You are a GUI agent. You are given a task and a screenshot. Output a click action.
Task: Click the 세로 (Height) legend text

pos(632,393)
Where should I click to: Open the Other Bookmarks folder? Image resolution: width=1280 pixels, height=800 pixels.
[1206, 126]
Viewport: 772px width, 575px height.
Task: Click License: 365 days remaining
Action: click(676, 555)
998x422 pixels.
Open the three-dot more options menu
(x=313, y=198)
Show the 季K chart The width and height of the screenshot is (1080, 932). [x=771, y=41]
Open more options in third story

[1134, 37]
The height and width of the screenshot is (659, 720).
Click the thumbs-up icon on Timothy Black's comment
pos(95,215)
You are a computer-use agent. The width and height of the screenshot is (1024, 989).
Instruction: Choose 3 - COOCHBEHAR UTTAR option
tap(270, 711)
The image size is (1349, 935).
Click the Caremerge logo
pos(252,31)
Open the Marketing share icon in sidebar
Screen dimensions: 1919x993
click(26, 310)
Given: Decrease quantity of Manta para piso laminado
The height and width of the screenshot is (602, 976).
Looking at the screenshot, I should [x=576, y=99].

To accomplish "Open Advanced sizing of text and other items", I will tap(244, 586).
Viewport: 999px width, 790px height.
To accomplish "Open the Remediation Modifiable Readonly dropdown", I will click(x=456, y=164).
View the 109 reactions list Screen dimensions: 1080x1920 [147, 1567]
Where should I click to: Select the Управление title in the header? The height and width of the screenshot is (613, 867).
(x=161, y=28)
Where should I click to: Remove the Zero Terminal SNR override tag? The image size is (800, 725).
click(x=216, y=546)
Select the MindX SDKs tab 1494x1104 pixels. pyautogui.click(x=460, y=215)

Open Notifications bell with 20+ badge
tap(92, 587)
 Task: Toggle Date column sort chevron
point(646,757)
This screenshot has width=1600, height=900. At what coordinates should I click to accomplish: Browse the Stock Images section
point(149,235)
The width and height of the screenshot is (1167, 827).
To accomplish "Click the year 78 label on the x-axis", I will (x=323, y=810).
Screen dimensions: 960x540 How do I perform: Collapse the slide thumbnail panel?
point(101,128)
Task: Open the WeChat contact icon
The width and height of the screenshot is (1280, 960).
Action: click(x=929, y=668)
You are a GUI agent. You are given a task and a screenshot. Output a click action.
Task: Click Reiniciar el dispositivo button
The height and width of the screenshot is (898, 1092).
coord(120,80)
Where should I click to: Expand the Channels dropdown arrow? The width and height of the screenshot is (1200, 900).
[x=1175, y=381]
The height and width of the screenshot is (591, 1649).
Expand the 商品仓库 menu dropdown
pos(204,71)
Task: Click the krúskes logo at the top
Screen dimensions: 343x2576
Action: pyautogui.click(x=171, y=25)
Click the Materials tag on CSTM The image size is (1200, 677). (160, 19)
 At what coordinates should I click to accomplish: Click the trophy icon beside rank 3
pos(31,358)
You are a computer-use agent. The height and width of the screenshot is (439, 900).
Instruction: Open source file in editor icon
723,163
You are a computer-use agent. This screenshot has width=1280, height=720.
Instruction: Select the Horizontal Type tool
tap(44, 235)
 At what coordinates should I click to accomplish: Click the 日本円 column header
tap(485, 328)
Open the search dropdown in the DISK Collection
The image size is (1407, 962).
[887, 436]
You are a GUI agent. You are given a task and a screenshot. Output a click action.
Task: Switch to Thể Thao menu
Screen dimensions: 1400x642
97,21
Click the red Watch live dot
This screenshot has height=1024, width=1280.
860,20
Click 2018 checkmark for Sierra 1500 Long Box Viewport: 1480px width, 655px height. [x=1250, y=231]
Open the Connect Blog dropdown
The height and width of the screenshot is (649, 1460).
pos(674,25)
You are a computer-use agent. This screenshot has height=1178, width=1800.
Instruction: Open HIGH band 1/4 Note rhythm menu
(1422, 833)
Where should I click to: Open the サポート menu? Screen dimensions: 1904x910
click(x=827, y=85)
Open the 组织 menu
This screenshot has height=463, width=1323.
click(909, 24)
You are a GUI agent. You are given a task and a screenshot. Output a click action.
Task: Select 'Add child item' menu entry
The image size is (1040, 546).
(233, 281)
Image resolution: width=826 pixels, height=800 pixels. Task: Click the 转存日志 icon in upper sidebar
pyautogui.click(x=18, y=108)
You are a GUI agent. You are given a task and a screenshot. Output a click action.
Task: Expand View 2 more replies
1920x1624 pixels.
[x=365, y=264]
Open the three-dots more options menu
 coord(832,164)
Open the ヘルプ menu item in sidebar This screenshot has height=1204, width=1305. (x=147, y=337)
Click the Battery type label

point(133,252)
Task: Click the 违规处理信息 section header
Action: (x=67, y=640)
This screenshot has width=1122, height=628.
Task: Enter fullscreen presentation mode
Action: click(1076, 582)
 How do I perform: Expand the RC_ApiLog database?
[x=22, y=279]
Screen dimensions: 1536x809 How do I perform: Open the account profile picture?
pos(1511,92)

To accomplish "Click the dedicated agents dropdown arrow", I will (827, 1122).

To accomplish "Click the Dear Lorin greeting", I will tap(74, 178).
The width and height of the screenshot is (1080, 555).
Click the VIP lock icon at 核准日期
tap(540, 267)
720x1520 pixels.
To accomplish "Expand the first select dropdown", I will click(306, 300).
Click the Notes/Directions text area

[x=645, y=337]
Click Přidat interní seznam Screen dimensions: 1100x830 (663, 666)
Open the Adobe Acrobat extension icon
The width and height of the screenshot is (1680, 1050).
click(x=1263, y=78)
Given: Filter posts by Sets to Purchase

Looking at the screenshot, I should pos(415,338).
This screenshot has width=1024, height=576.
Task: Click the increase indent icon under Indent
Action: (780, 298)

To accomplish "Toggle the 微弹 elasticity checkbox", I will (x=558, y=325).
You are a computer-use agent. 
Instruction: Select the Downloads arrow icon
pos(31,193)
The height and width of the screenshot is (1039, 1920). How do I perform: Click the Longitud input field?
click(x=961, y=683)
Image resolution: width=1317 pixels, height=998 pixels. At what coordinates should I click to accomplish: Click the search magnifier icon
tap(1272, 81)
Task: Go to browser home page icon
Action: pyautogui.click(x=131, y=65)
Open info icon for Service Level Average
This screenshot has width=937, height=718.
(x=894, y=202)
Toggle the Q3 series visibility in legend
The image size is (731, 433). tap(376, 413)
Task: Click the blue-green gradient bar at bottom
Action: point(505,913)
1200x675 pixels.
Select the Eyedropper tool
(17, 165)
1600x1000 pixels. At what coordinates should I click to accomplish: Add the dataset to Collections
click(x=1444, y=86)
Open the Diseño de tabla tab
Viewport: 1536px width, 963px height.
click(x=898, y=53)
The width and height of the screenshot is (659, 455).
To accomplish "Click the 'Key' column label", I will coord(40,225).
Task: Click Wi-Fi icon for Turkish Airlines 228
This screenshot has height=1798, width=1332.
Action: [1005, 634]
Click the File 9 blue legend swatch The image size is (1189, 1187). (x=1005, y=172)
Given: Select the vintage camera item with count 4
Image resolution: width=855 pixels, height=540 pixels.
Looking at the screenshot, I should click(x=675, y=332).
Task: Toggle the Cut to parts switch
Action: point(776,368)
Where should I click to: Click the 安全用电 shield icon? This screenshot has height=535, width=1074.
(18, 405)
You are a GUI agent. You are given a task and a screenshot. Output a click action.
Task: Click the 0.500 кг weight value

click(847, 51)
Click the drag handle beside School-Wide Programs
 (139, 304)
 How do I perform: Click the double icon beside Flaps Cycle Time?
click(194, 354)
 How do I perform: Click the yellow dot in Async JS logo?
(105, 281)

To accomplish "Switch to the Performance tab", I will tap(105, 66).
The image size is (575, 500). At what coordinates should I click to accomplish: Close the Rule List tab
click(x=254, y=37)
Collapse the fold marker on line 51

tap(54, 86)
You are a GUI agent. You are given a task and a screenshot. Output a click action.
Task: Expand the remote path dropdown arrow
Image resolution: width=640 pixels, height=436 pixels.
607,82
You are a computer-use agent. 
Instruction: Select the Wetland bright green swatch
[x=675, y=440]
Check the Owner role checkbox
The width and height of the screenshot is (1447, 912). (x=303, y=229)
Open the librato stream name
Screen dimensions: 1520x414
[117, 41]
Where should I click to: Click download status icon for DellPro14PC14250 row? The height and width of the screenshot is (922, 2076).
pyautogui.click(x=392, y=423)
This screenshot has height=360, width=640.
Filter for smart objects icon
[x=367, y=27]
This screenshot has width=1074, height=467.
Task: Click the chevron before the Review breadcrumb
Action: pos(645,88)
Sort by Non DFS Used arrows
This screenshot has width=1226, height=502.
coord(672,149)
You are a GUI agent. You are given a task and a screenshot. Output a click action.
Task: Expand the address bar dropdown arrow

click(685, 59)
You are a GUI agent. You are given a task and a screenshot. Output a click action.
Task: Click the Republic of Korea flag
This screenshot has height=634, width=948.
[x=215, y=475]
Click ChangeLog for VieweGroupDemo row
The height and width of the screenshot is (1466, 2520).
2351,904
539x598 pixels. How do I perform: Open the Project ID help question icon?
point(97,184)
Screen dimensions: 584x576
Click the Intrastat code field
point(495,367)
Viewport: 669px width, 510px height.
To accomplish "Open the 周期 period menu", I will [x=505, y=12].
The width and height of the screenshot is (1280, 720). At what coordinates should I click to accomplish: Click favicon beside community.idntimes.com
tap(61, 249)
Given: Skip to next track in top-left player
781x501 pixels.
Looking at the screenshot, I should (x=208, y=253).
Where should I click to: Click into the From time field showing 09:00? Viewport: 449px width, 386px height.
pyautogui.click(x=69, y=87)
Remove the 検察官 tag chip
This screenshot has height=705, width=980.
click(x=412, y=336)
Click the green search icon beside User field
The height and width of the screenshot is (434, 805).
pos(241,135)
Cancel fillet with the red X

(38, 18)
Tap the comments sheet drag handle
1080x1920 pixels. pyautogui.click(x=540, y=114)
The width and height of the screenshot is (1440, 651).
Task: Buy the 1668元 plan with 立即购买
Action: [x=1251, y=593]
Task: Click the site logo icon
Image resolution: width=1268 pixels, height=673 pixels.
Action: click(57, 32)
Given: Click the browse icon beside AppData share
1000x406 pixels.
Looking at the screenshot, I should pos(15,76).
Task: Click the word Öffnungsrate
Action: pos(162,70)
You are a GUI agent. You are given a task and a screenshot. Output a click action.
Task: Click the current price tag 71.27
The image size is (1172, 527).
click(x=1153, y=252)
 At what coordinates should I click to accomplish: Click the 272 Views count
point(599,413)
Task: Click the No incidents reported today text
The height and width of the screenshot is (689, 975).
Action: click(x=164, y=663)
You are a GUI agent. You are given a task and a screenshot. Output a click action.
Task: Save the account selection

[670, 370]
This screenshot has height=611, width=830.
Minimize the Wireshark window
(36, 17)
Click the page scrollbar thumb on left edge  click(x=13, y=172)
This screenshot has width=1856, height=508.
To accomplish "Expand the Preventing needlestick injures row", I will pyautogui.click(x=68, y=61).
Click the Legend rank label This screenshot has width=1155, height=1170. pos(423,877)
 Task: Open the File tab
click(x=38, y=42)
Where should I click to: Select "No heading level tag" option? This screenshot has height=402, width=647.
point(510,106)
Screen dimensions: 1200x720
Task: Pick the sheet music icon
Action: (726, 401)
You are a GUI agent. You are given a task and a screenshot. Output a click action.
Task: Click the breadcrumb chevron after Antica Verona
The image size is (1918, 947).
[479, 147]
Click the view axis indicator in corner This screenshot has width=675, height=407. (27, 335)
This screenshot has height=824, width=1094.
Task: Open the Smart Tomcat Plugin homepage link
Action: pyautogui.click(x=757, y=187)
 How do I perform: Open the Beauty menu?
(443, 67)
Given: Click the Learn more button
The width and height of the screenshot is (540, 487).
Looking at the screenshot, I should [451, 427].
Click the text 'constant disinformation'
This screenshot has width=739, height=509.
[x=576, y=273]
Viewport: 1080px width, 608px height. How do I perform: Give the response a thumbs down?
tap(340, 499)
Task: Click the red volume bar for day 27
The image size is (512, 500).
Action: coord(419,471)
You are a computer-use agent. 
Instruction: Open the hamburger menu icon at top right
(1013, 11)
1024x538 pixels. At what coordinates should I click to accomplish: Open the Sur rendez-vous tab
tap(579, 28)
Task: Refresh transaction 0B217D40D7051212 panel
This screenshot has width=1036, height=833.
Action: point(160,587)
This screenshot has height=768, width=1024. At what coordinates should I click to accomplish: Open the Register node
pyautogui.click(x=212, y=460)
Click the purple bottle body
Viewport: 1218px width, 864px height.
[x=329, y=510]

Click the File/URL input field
• • • • •
Task brief: Whenever the string "button" shows up on a line of the listing, copy that line.

Response to this task:
Task: Click Reiniciar el dispositivo button
Given: Click the Learn more button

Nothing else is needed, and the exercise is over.